Increased advertising by companies during September played a role in sustaining strong business output and attracting new clients as the headline Stanbic Bank Purchasing Index (Stanbic PMI) dropped slightly to 54.2 compared to the 56.3 posted in August. The threshold for a positive business outlook is 50.0.
Christopher Legilisho, Economist at Stanbic Bank said, “Strong business output and new order growth were linked to robust client demand, reinforced by effective advertising. Firms foresee healthy client demand conditions over the coming year, with plans alongside to increase investment in advertising and new products. Employment remained healthy in September, with firms stepping up purchases and inventory stocks on the expectation of sustained strong demand.”
The Stanbic PMI is compiled by S&P Global from responses to questionnaires sent to about 400 purchasing managers. The sectors covered by the survey include agriculture, mining, manufacturing, construction, wholesale, retail and services.
The PMI is a weighted average of the following five indices: New Orders (30%), Output (25%), Employment (20%), Suppliers’ Delivery Times (15%) and Stocks of Purchases (10%).
According to the latest survey, the Ugandan private sector remained in growth territory during September. The continued improvement in business conditions was driven by expansions in output, new orders and employment. Demand strength also supported positive output expectations for the year ahead, as firms foresee increased business activity.

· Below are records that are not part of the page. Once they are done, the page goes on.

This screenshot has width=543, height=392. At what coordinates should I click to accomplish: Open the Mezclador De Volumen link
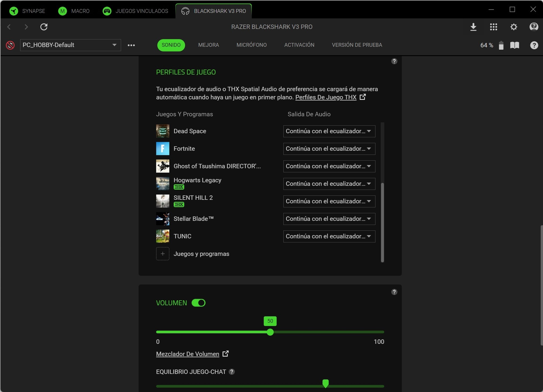click(x=187, y=354)
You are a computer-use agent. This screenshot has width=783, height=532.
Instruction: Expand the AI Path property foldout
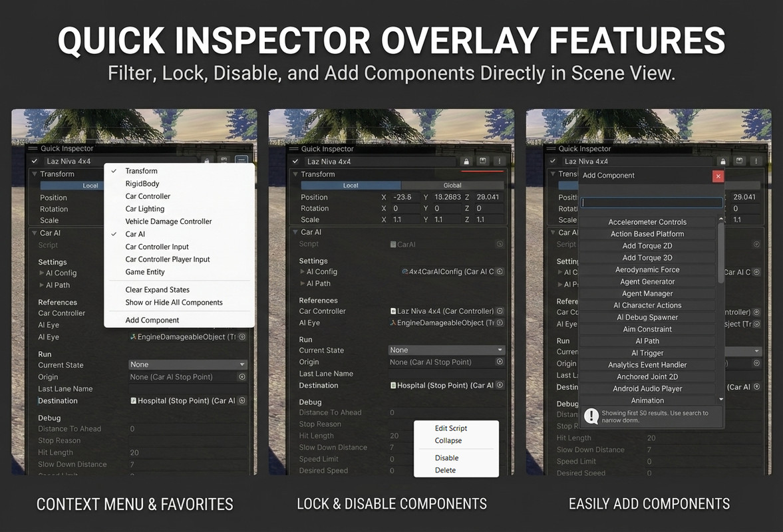(303, 283)
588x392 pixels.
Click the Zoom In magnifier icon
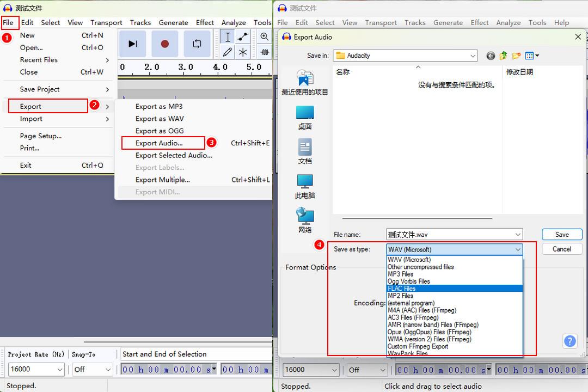pos(265,37)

Parallel to shorter lead times on inputs, companies continued to raise their purchasing activity amid greater new orders. In turn, firms sought to build inventories further to support future output.
Ugandan businesses are now stepping up their input buying again in a bid to boost inventories further. The rise in purchasing activity came amid another improvement in vendor performance
Meanwhile, despite broadly unchanged staff costs, higher purchase prices pushed total operating expenses up. In line with higher overall input prices, companies signaled a renewed rise in output charges.
Legilisho said, “Both input and purchase prices increased relative to August, reflecting higher prices for raw materials as well as higher utility bills. Wage prices broadly stagnated in September as businesses increased output prices, thereby passing the higher costs on to consumers. Positively, this did not translate into high inflation during the month as the rate of inflation declined to 3% year-on-year (y/y) in September from 3.5% in August.”
Although growth in output was broad- based by sector, construction firms noted a renewed decline in new orders during September.
Overall input costs continued to increase in September, as has been the case in each month since August 2021. Panelists commonly stated that higher utility bills (including water and electricity) and supplier prices were driving factors behind inflation.
Whilst staff costs broadly stagnated on the month, purchase prices rose further and pushed up total input costs.
Amid accommodative demand conditions, firms sought to pass- through higher costs to customers. Selling prices increased in September, following a brief decline in August.
In line with greater new orders, Ugandan companies expanded their workforce numbers in September. The current sequence of job creation was extended to a year-and-a-half.
Sufficient capacity enabled firms to resume the depletion of backlogs of work, following a rise in August. Supporting the rise in employment was further business confidence in the year-ahead outlook for output. Optimism reportedly stemmed from planned investment in new products and more planned advertising.